Factors of Increase in Capital
– Ban on interest increases investible capital
In an Islamic economic framework, tax on cash and capital at 2.5% will force the people to invest their money capital in productive uses. With prohibition of interest, households will use the money capital in their own business or invest with equity participation in Mudarabah and stocks.
– Zakat indirectly increases investible capital
In an Islamic economic framework, with a lenient rate of income Zakat, i.e. Khamsa (5%) and Ushr (10%), the productive sector is provided with incentive to ensure achieving potential output with lenient fiscal levies and circulation of capital through prohibition of interest. This could bring about increase in output per person in an economy and could bring stability in prices.
Besides this, a consistent and credible low Zakat rate policy with broader Zakat base would ensure: 1) minimum distortions, 2) boost aggregate demand and 3) encourage investment by decreasing costs of doing business.
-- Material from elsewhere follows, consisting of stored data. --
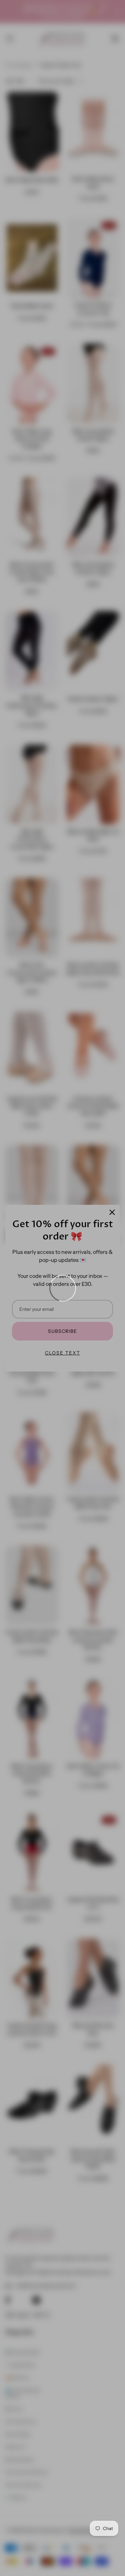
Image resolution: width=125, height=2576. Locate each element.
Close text (62, 1353)
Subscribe (62, 1331)
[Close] (112, 1212)
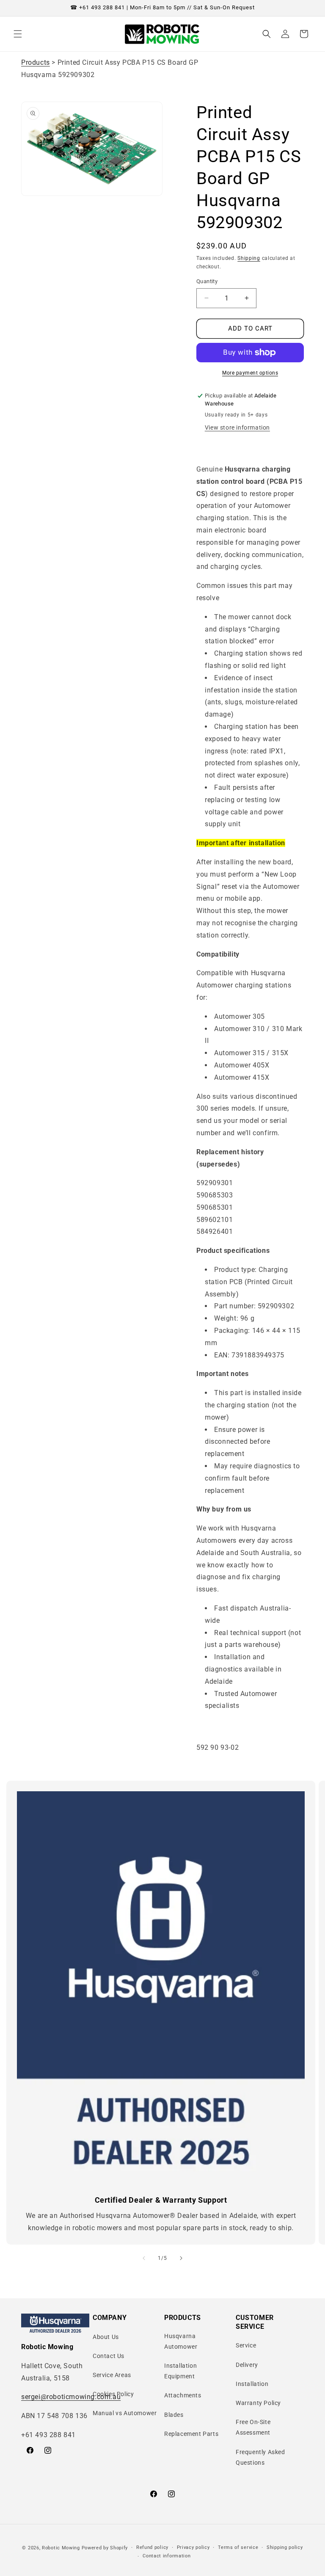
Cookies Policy (113, 2394)
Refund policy (152, 2547)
This could also simultaneously solve microeconomic problems of imperfection in markets by increasing competition and helping to reduce market power.
– Dis-allowance of risk free money fosters the entrepreneurial culture
Money itself has no intrinsic value and is neither a rentable asset nor a tradable commodity as per Islamic principles. If capital is combined with labor, it “could” produce profit, but if money alone is lent, the stipulated interest it earns is not permissible as per Islamic principles. In Islamic economic framework, interest is neither a justifiable reward of money nor capital. Money holder/owner has to convert it in one of the other factors of production, namely 1) land with natural resource, 2) physical capital stock and 3) or become an investing entrepreneur to have any justifiable compensation out of the production process.
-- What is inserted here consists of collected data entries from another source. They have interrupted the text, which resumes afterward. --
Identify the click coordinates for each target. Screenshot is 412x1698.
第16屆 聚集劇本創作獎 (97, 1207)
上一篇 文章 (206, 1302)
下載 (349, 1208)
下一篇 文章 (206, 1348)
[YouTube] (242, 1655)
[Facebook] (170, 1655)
Factors of Increase in Labor Supply
– Encouragement to be self-dependent
Islam encourages people to avoid indebtedness and dependency. A Hadith says:
“The upper hand is better than the lower hand, and the upper hand is the one that spends, and the lower hand is the one that asks.”
(Sunan Abu Daud, Vol 2, Book of Zakāt, Hadith Number 1648).
– Increase in investible capital increases employment level
In an Islamic economic framework, if people would not invest, their wealth would shrink and distributed among poor masses of the society through Zakat. If they want to avoid erosion in wealth, they are urged to either enter in productive activities themselves or invest in such ventures indirectly with their capital contribution. This will increase productive investment in the economy, bring more employment opportunities and make markets more competitive.
Factors of Increase in Total Factor Productivity
With higher levels of investment, circulation of wealth and competitive markets, innovation and quality enhancement will be the only means of sustaining the edge for firms in an Islamic economic framework. Hence, there will be more focus on innovation, customer satisfaction and hence speed of innovation and productivity is expected to increase. The supply side of innovation, which is the human capital, will also be incentivized through employment creation as a result of removing concentration and idleness of wealth.